As a 1L most law students have been in school for approximately seventeen years. We think we know how to succeed in school. While I figured out if this transition would actually be different, it was intuitive to approach law school like any other schooling I had experienced. I attended every class, read before every class, took extensive reading notes, class notes and case briefs, and was ready to be called on. Once I figured out how different law school truly was, it was too late. It wasn’t enough to be a “good student”.
Here are some things I would do different if I could go back to my first day of law school.
1. Set a Schedule
Schedule everything and stick to your schedule! I am not a routine-schedule type of person, I usually work based on deadlines and do what’s next first. This does NOT work in law school (or the legal profession). The “only” deadline during 1L is probably reading for each class and a single final that determines your whole grade in that class.
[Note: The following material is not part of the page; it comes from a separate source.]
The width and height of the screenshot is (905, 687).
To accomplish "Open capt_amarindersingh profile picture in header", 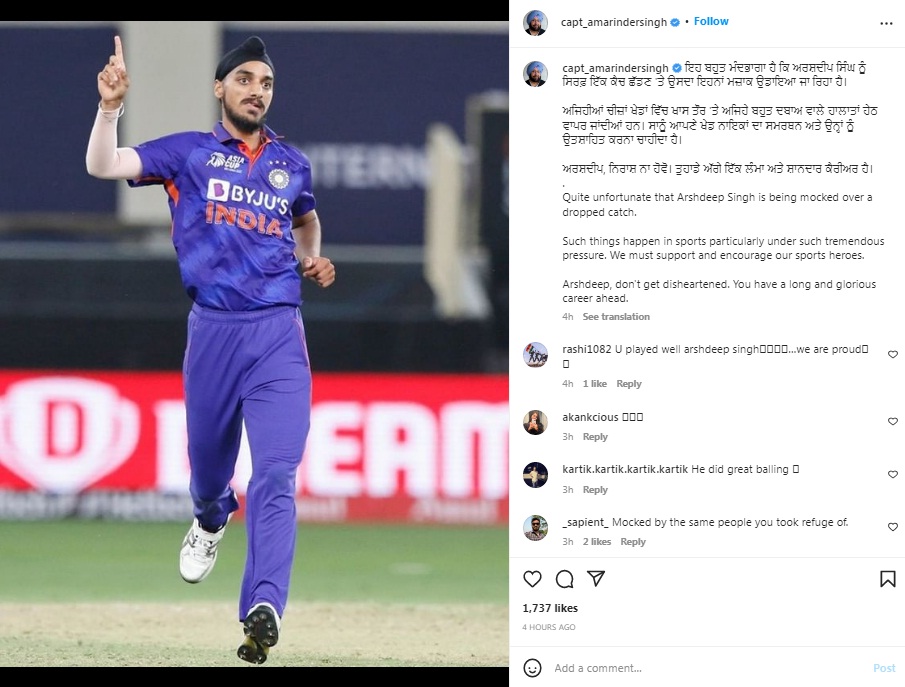I will [535, 23].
The best way to manage it all and stay sane is to schedule everything - including breaks! From the time you wake up to the time you go to sleep allowing time to eat, sleep, and life essentials. Allot time for everything law school demands- classes, reading, reviewing, practice problems, and meeting with professors. Setting a schedule can reduce time spent thinking of what to do next and allows for meaningful breaks. It’s hard to take a 15-minute break when all you think about is what you should be doing instead. It may take several tries to find a schedule and system that work for you, but it’ll make the process smoother. Setting the schedule is just the beginning, tell everyone about your schedule. Let friends and family know you have allowed time (not a whole lot) to spend with them but that you’re in law school for only 3 years and you’re there to succeed. “Plan, Prepare, Execute.”
2. Practice Problems
Some cases and rules may seem straightforward but the only way to understand them is practicing their application. Law school exams are not merely about memorization, they are about you being able to apply rules. The best way to learn rule application is by practicing multiple choice and sample essay questions. Often, you’ll learn details of a rule through practice that you wouldn’t have learned otherwise. Ask your professors or other faculty if they have any practice problems. There are many services available that offer practice problems but be careful to focus on how your professor teaches specific subjects as that is what will be on the exam. “Practice, practice, practice.”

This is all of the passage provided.